- This is the third-highest deficit in two years since 2018 when the country recorded a 5.8 per cent trade shortfall with international partners.
- The tourism sector is now looking up
Kenya’s current account deficit widened to 5.2 per cent in 12 months to November compared to 4.7 per cent the same period last year.
The weekly Central Bank of Kenya bulletin has attributed the higher deficit to lower service receipts as well as high imports, which more than offset increased receipts from agricultural exports and remittances.
This is the third-highest deficit in two years since 2018 when the country recorded a 5.8 per cent trade shortfall with international partners.
A deficit of 5.5 per cent recorded in May last year was the highest in three years.
A current account deficit occurs when a country spends more money on imports than it receives from its exports.

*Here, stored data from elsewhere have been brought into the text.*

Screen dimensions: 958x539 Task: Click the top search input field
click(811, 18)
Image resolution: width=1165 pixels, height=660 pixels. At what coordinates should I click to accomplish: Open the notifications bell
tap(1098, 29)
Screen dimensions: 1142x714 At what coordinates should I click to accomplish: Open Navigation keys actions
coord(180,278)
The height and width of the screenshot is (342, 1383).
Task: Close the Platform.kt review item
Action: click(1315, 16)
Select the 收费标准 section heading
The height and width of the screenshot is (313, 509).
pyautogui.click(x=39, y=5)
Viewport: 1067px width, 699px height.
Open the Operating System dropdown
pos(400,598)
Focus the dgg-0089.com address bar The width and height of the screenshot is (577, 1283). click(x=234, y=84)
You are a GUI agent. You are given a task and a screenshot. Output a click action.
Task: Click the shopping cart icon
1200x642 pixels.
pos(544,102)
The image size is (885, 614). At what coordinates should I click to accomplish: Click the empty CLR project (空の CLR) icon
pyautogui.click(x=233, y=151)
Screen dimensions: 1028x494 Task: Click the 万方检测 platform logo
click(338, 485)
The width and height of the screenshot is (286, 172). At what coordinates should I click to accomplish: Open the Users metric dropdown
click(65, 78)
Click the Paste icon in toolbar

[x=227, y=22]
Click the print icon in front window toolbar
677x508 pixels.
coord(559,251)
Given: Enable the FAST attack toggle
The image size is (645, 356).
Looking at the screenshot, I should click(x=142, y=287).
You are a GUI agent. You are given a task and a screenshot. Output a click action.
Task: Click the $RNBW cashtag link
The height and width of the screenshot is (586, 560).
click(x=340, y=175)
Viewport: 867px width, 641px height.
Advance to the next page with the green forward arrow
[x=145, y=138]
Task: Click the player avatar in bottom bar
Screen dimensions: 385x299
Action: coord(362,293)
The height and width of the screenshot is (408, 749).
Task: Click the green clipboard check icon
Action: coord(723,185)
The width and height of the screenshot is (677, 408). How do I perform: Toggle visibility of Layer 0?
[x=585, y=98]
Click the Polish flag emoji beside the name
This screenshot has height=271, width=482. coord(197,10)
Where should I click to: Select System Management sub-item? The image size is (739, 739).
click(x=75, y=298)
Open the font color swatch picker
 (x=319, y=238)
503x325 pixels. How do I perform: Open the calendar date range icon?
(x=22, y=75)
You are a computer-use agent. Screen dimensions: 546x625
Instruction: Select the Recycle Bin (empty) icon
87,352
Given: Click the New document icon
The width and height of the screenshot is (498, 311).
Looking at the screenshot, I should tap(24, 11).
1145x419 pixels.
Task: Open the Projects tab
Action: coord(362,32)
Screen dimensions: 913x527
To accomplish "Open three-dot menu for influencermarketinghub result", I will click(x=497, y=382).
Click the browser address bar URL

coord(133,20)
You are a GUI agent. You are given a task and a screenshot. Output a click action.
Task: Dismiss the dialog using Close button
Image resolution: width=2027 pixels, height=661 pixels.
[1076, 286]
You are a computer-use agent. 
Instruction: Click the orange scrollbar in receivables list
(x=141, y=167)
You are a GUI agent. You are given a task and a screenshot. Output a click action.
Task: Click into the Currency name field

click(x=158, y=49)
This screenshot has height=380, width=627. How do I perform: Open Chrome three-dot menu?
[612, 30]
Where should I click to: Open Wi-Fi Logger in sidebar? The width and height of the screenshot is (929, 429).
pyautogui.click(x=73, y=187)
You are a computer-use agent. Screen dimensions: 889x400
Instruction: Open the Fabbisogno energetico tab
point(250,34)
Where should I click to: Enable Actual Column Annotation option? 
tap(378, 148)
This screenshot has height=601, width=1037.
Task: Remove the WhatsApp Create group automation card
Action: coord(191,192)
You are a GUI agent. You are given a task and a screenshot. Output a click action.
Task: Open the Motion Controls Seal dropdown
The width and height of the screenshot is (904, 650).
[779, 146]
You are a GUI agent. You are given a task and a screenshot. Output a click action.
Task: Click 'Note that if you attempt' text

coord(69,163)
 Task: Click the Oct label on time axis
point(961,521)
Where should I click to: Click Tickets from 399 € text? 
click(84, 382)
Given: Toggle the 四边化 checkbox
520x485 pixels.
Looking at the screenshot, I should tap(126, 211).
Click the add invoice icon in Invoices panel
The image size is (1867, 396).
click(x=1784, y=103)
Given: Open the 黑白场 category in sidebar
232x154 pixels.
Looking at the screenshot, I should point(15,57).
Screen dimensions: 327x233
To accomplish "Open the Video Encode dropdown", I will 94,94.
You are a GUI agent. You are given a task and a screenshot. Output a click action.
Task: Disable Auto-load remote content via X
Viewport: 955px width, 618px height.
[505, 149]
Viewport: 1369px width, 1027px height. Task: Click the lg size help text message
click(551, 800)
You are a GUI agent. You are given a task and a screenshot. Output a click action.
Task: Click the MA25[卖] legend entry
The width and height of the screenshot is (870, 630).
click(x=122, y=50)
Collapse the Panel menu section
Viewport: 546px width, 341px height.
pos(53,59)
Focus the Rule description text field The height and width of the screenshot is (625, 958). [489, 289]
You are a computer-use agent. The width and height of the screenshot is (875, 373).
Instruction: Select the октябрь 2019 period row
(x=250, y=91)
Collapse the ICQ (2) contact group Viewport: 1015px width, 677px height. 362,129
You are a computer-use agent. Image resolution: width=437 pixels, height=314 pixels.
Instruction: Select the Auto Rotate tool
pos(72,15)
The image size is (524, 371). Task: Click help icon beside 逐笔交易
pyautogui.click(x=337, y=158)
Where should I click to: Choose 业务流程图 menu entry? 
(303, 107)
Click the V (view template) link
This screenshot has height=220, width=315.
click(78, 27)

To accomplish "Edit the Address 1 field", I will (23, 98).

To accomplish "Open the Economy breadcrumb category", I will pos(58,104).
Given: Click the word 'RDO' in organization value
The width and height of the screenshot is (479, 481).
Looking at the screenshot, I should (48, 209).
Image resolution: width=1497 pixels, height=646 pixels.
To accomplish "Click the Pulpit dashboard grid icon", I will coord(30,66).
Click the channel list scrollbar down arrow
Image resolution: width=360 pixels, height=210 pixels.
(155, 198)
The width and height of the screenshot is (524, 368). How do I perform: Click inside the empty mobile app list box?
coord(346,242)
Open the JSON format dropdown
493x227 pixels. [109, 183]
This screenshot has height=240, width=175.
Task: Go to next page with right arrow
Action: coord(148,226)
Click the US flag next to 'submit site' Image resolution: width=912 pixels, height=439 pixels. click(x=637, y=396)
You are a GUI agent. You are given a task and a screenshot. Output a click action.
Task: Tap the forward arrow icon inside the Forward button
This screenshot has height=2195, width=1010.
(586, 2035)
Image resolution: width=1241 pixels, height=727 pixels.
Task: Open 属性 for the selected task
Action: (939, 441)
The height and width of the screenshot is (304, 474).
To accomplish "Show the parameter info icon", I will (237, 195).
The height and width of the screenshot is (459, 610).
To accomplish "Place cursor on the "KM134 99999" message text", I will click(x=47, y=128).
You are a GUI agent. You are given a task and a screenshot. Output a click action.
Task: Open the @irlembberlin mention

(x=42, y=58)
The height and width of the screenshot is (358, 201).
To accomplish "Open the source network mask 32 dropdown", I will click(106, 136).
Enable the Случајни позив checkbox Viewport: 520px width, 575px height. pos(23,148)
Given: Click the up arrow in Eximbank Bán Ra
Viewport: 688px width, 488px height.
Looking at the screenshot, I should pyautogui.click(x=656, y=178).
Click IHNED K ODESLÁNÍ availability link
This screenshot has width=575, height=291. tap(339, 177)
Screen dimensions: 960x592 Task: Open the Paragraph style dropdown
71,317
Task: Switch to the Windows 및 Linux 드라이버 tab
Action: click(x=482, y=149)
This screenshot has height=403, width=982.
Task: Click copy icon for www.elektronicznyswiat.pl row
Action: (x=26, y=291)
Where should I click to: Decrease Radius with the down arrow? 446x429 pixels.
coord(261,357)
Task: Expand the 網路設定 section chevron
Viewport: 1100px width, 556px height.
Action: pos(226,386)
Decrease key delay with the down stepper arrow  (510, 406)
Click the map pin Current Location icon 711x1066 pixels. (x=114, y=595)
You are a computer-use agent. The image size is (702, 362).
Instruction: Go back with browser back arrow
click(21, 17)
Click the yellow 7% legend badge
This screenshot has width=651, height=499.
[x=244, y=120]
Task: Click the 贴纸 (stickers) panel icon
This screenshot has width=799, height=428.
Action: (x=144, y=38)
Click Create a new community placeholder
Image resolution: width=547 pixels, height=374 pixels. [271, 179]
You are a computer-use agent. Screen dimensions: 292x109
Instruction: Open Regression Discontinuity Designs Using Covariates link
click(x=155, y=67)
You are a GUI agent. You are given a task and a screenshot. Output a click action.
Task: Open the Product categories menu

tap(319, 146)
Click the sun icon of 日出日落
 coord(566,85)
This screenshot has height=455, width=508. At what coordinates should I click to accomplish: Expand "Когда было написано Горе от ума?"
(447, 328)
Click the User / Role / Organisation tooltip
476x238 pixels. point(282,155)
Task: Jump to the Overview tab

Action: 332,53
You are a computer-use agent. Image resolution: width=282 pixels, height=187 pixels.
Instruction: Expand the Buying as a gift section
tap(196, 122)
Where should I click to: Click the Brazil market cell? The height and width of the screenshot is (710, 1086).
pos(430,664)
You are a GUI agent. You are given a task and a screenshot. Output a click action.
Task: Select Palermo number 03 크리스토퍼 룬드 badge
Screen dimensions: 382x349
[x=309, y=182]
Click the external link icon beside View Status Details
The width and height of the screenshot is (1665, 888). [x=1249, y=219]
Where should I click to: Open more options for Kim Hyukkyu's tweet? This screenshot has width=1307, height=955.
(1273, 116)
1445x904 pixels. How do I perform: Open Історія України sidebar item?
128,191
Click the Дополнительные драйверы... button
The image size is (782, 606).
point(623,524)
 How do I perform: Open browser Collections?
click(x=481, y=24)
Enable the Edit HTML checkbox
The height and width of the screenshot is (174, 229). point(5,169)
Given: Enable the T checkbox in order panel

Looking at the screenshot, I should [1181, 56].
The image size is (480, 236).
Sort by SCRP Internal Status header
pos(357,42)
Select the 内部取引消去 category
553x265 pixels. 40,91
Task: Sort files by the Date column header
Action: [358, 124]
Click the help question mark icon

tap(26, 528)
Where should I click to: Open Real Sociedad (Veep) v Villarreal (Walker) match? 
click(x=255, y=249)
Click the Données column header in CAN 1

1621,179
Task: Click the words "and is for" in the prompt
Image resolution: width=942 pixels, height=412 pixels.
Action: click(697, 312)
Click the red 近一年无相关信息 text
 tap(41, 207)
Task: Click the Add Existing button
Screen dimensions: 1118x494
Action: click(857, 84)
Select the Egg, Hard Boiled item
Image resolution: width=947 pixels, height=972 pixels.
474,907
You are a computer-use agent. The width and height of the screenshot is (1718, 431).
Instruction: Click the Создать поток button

Kenya's current account deficit touched a decade peak of 7.2 percent of GDP in 2017 as the country dealt with election-related uncertainty.
The country has been witnessing shrunk earnings from the export market for the past 15 months on social-economic challenges brought about by the Covid-19 pandemic that saw international borders closed for close to four months last year.
This negated gains from the service sector account for almost 45 per cent of the country's gross domestic product.
Kenya's primary agricultural forex earners, tea and coffee suffered a major setback in the past 12 months after Covid-19 impacted negatively on demand for the commodities globally.
Going forward, the tourism sector which has was crippled by the Covid-19 pandemic in 2020 and early 2021 is likely to gain momentum and help in bridging the deficit.
According to the Ministry of Tourism, the sector showed recovery signs with international arrivals increasing 53.3 per cent, to 870,465, up from 567,848 in 2020.
The numbers almost doubled tourism earnings to Sh146.5 billion, up from Sh88.6 billion the previous year.
High imports and low exports continue to hurt the country's forex reserve which dropped to a four-week low of $8.715 billion or 5.33 months of import cover in the week ended January 20.
''This meets the CBK’s statutory requirement to endeavor to maintain at least four months of import cover, and the EAC region’s convergence criteria of 4.5 months of import cover,'' CBK said.